Na época que comecei a me aventurar pelos rolê sobre libertação de mulheres pelas redes sociais, escrevi um texto bem ousado, considerando qu’eu era uma jovencita feminista cheia de inseguranças, sobre a sexualidade predatória masculina. Fiquei insegura porque, relendo, tive a impressão de que poderiam achar que eu estava tentando abrir uma espécie de diálogo com homens. Eu não queria. Minha intenção era falar para mulheres que o comportamento sexual dos homens não era uma exclusividade delas, ou, menos, que não era culpa delas que os cara fossem uma grande bosta na cama, mas que este era o comportamento padrão. Parte de uma cultura pedófila e de ódio a mulheres, ancorada numa opressão material contra pessoas do sexo feminino. Pensei muito se publicava e, por fim, o fiz. Muitas meninas se identificaram e compartilharam suas experiências comigo — bingo! Por outro lado, foi um chororô do carai0 masculinista na minha inbox.
Pouco tempo depois, em uma mesa de mulheres auto identificadas como feministas, começamos a contar das nossas experiências sobre o “nem todo homem é assim”, e uma delas disse que fala sempre a mesma coisa pros amigos: “olha, se você acha que não estamos falando sobre você, simplesmente não absorva. Não precisa se justificar”. Merda nenhuma, cara. É sobre você, sim. E todos seus parentes e amigos. E todos os meus parentes e amigos do sexo masculino. E, escuta, se eu em algum momento disse que “ah, não é sobre você”, estava mentindo para me poupar.

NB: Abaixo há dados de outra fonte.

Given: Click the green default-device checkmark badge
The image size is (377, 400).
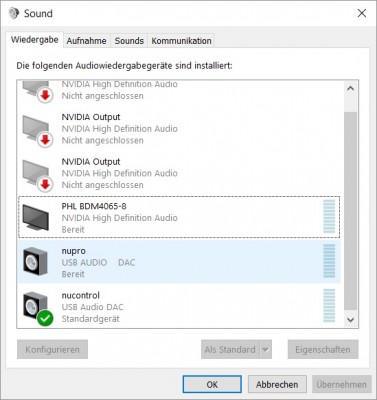Looking at the screenshot, I should (45, 318).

Tô contando essa breve fábula para explicar que a minha preocupação ainda se mantém. Fora em espaços destinados à educação — como nas oficinas que fazemos em escolas, por exemplo — eu tento me comunicar prioritariamente com mulheres. Em geral, com cuidado e tentando considerar as experiências de cada uma; às vezes, meio chute na porta… varia. Mas, definitivamente, mulheres são minha preocupação. Cada dia mais, tenho evitado discutir com homens, muito sem paciência para corrida de opressão que eles insistem em dizer que existe. Sempre competitivos demais para o meu gosto.
Ressalva feita, recentemente li alguns textos gringos, escritos por mulheres, falando sobre como temos sido passivas na reivindicação de nossos direitos e no tratamento dos nossos assuntos. Também escrevi sobre isso aqui uma vez: “movimento pela libertação de mulheres” virou “feminismo”; “violência masculina contra mulheres” virou “violência de gênero”, etc. A linguagem não tem sido nossa aliada na luta, mas, como sempre, ferramenta de sequestro de pautas, agenda e prioridades. Apontar, portanto, o comportamento de homens como predatório, violento ou misógino, não é uma tentativa de dialogar com homens. Hoje tenho consciência disso. É, ao contrário, uma tentativa de sairmos da passividade.
Lembro de um amigo que certa vez disse “eu não gosto das músicas de Lenine. Ele é ‘pós-moderno’ demais pra mim”. Sem entender, o questionei, ao que ele respondeu: “estão matando as florestas” — quem está matando as florestas?; “estão roubando nossos direitos” — quem está roubando nossos direitos? Lenine não diz, só fala em “eles”, “eles”, “eles”. E, afinal, quem são eles? (parodiando Engeeros do Rauai risos). Entendem?
Nós sofremos opressão de casta, sim. E alguém está do outro lado, e é nosso dever urgente dizer quem são eles. São homens. Eu não sofri “violência de gênero”, sofri violência masculina. Eu não sou feminista, como a rede blogs se considera feminista: sou feminista pela libertação de todas as mulheres. Precisamos sair da passividade, apontar as violências dando nome aos bois. Parar de achar que o movimento pela libertação de mulheres é um produto hypado, festivo e desimportante. Precisamos resgatar nossa linguagem.